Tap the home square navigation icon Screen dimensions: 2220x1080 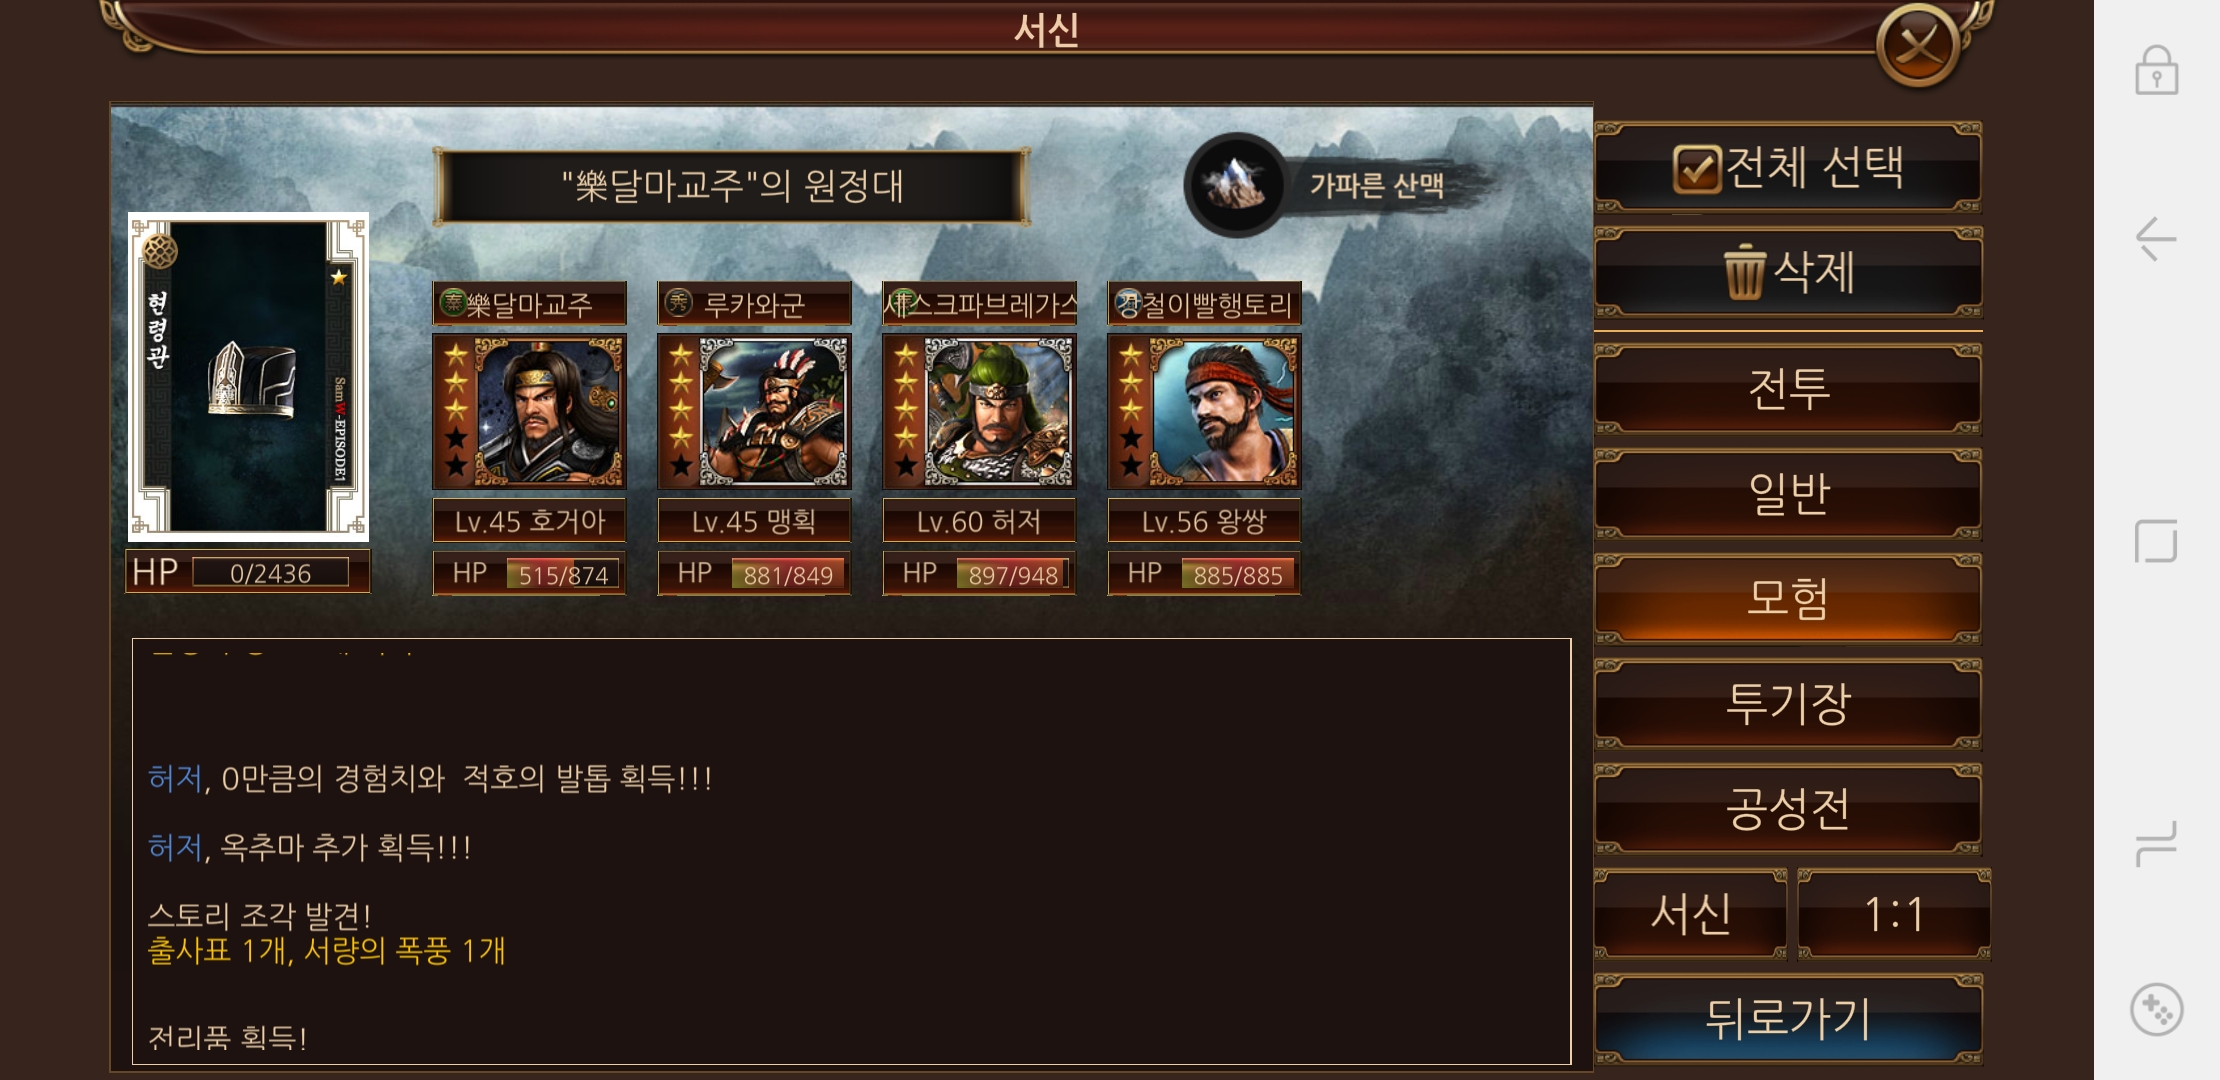pyautogui.click(x=2156, y=541)
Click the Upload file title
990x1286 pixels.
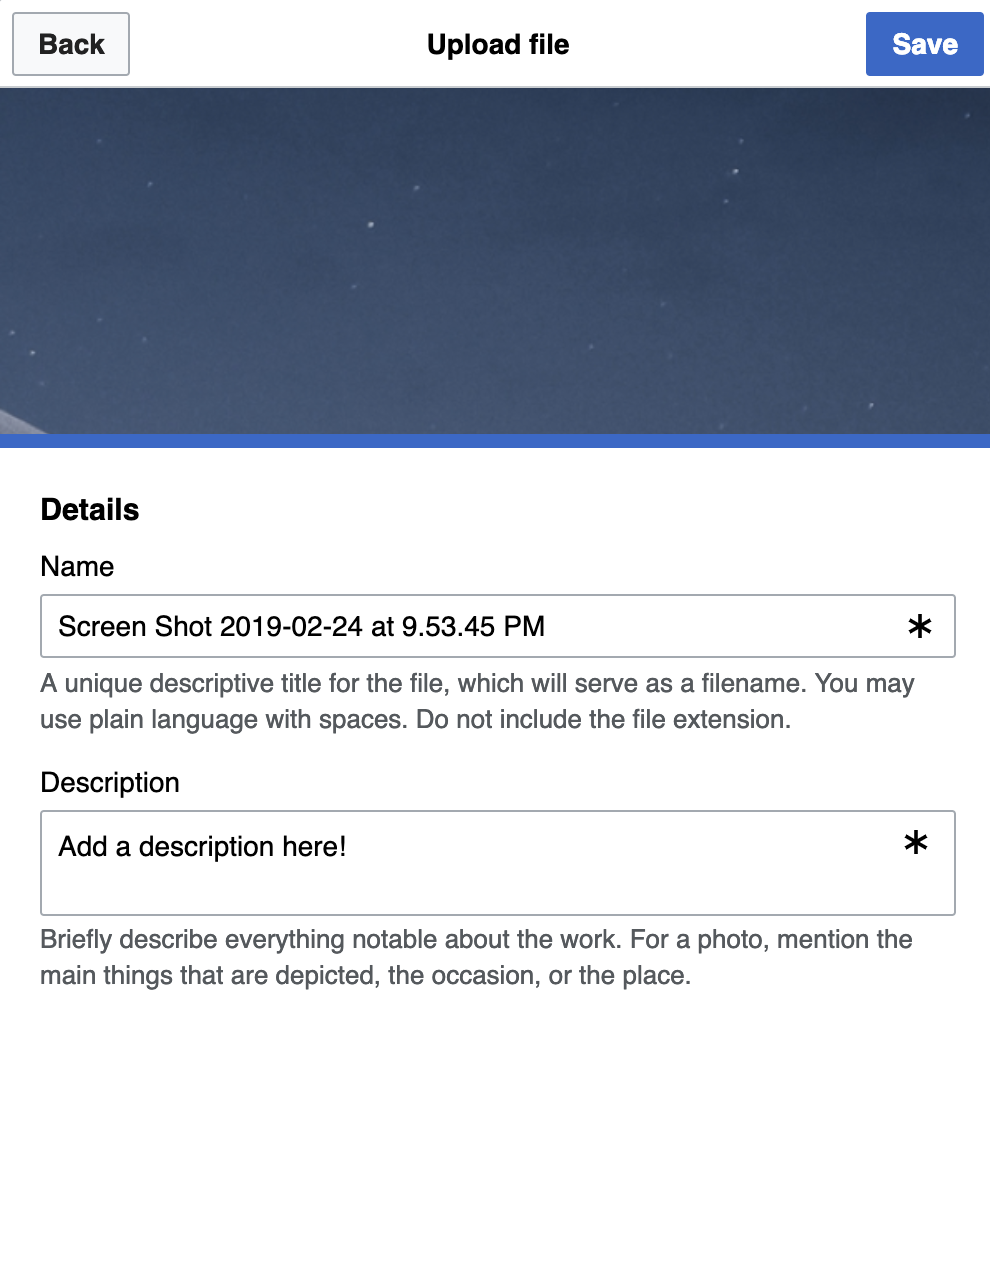tap(498, 44)
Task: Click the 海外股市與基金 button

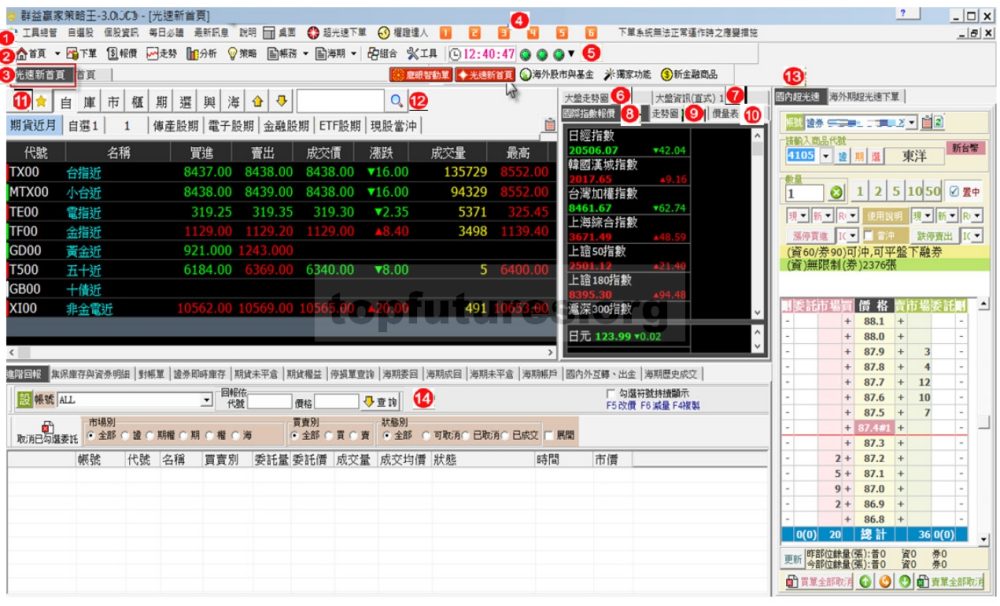Action: pyautogui.click(x=558, y=75)
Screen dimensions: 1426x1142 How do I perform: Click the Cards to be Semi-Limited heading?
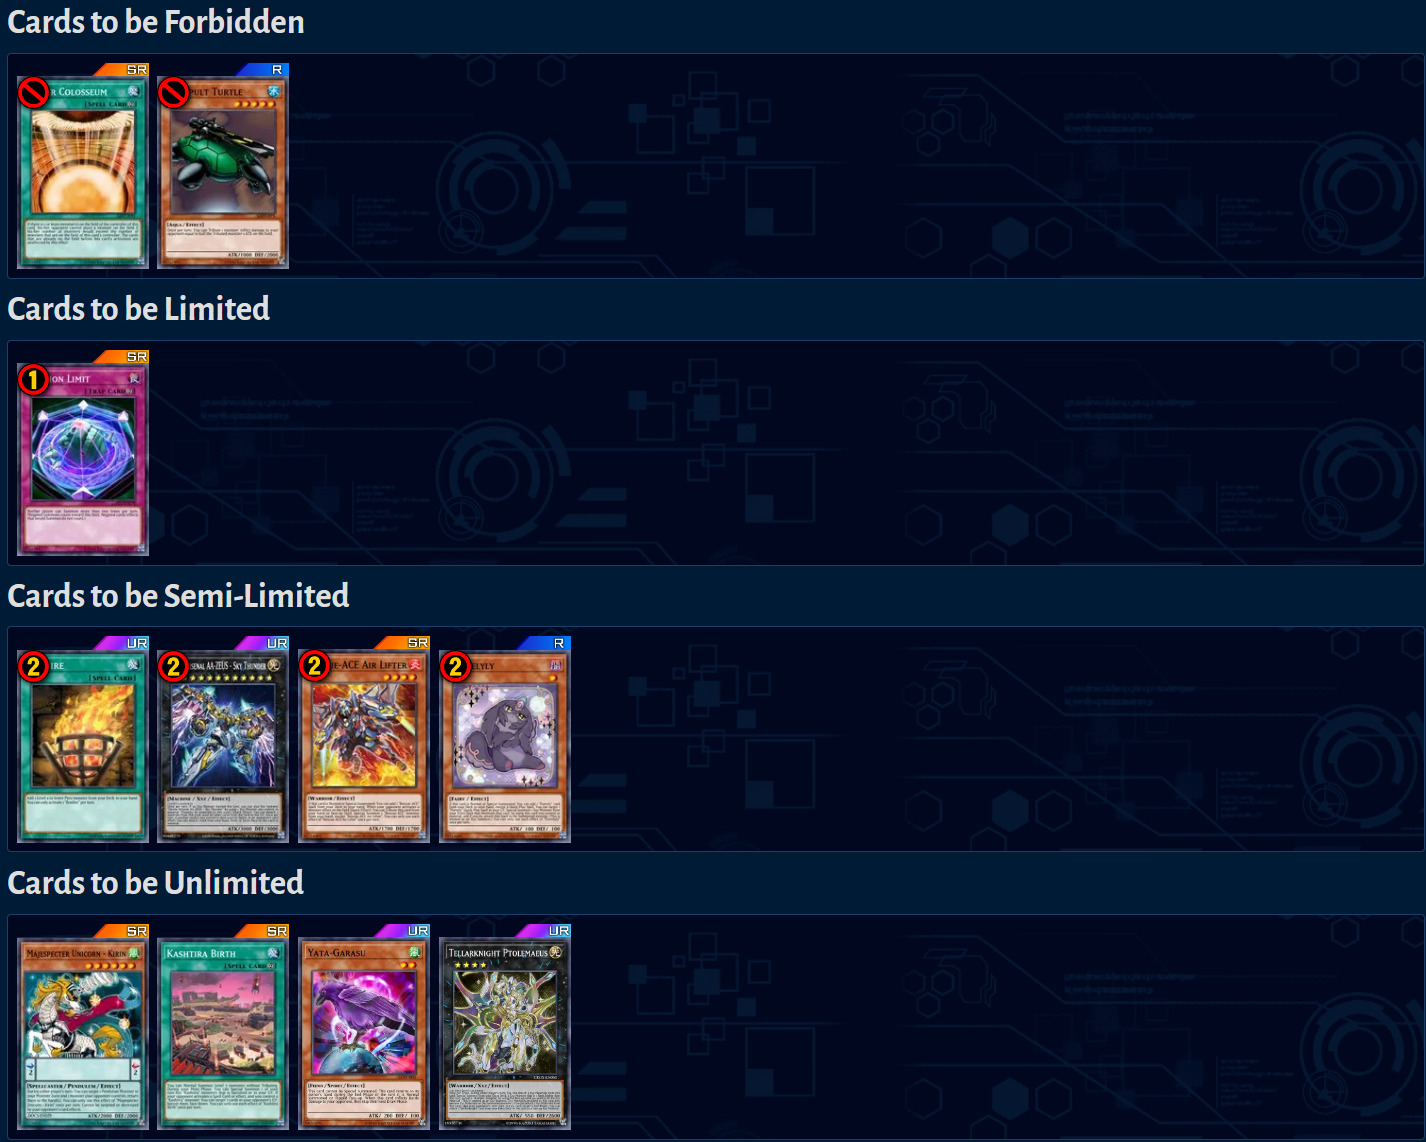178,596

Given request:
Reproduce the rows verbatim, beginning with the line that contains "Task: Click the 海外股市與基金 button" and continuing through the end of the rows. Omit the pictures from your reproduction.

Output for this exercise:
Task: Click the 海外股市與基金 button

Action: pyautogui.click(x=558, y=75)
Screen dimensions: 1426x1142 How do I perform: Click the Cards to be Semi-Limited heading?
178,596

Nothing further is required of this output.